#### Exercise details:
Extract, from the records beneath this instruction, each line that contains the word "pencil".

(Stored records)
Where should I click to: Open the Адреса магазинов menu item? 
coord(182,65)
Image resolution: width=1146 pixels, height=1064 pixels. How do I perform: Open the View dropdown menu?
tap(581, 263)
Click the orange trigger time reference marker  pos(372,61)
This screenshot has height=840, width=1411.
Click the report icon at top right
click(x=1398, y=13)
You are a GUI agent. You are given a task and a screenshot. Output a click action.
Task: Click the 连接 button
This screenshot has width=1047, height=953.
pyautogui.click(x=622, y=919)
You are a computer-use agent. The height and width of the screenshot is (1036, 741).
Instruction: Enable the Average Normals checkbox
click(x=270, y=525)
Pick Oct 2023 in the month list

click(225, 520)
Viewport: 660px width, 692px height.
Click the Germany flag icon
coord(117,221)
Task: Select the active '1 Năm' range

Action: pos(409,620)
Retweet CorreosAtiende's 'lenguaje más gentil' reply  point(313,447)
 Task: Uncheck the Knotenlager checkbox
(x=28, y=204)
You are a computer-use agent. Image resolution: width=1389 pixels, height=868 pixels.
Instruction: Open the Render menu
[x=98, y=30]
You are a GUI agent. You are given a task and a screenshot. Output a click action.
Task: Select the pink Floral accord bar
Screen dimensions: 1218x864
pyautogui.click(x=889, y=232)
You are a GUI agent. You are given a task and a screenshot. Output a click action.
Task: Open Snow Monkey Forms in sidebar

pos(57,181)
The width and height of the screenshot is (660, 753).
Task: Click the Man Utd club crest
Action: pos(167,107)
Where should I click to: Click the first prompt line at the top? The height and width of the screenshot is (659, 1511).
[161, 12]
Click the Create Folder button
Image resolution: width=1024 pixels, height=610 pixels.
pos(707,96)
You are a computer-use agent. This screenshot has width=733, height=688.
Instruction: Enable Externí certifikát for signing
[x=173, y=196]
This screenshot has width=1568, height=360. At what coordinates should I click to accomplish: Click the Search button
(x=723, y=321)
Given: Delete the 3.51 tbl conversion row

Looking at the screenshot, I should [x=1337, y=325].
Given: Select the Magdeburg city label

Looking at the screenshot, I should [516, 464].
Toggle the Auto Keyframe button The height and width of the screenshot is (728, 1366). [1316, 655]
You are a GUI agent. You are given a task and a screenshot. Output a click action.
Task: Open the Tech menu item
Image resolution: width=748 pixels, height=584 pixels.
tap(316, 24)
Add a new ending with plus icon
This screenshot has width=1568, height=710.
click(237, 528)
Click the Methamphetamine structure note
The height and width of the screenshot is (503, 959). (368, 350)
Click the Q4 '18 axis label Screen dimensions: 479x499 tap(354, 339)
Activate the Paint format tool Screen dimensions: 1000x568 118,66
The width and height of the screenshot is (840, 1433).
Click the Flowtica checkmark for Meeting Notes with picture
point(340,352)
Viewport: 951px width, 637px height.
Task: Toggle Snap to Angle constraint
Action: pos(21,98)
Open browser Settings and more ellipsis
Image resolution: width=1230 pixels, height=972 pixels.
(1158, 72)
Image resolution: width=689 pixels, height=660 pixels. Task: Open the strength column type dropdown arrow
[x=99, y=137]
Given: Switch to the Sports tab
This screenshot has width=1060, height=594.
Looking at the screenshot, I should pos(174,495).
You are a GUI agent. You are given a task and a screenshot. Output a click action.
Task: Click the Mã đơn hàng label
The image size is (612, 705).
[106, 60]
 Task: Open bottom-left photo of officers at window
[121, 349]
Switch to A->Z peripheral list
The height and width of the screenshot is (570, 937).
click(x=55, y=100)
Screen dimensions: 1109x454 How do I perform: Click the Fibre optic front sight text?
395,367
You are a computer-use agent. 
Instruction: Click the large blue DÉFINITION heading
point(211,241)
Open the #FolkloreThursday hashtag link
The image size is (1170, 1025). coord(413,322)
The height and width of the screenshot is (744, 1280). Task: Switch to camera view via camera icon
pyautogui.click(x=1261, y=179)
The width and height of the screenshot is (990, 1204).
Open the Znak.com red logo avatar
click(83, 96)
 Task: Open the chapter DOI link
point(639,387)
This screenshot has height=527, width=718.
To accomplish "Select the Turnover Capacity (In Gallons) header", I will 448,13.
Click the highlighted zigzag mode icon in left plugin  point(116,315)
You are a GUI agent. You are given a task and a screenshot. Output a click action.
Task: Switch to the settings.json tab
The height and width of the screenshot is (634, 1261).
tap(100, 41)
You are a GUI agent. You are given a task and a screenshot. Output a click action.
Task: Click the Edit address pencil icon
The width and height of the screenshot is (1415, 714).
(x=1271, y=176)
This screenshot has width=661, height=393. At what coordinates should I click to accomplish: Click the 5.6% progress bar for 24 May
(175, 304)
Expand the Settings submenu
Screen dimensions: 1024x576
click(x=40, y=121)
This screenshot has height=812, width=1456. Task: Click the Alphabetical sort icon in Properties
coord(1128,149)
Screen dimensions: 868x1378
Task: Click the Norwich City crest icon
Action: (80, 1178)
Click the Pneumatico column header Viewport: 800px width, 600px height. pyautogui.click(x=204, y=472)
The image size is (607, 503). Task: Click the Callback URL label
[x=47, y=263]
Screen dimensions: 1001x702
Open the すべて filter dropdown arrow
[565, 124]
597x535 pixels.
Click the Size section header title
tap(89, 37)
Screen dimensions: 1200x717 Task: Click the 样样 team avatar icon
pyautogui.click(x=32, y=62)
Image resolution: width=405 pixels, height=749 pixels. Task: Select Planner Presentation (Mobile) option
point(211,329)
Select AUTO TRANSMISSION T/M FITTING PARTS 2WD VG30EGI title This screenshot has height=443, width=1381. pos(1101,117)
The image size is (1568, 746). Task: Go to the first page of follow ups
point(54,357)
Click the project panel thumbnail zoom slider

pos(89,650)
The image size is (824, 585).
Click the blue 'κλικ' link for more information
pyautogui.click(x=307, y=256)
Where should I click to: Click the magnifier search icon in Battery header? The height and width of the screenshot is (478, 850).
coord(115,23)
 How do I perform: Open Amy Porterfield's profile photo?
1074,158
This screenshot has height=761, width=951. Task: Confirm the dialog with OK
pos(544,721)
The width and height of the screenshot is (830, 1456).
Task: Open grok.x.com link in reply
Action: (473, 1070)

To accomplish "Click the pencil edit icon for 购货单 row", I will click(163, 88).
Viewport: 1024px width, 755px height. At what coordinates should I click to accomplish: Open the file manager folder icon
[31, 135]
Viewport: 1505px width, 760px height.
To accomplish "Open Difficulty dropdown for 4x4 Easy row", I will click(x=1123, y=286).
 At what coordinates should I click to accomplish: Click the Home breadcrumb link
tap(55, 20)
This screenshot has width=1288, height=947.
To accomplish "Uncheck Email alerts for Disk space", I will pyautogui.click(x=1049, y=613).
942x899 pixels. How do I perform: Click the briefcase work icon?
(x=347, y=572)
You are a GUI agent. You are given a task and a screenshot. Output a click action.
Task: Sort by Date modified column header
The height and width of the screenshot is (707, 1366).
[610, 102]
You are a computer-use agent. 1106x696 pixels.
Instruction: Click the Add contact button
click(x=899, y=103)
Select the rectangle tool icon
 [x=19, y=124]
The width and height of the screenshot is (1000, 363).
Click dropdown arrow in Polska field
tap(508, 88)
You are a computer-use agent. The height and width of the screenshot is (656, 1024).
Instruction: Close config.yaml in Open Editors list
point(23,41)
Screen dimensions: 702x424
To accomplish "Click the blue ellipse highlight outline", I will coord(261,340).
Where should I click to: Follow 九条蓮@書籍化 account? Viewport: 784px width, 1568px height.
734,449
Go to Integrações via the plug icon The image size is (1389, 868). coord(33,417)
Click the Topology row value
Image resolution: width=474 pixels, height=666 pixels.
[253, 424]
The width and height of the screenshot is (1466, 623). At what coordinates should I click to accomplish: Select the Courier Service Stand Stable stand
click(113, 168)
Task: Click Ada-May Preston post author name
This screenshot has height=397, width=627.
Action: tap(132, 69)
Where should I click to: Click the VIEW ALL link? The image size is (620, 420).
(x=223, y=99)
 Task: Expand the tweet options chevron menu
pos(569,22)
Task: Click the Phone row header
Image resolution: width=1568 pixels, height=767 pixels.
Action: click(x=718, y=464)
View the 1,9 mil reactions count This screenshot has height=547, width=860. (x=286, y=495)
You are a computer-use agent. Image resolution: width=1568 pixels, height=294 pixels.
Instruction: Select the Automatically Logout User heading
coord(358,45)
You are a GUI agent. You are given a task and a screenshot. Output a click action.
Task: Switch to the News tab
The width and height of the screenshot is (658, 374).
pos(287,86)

#### Exercise answer:
Task: Click the Edit address pencil icon
To accomplish "Click the pencil edit icon for 购货单 row", I will click(163, 88).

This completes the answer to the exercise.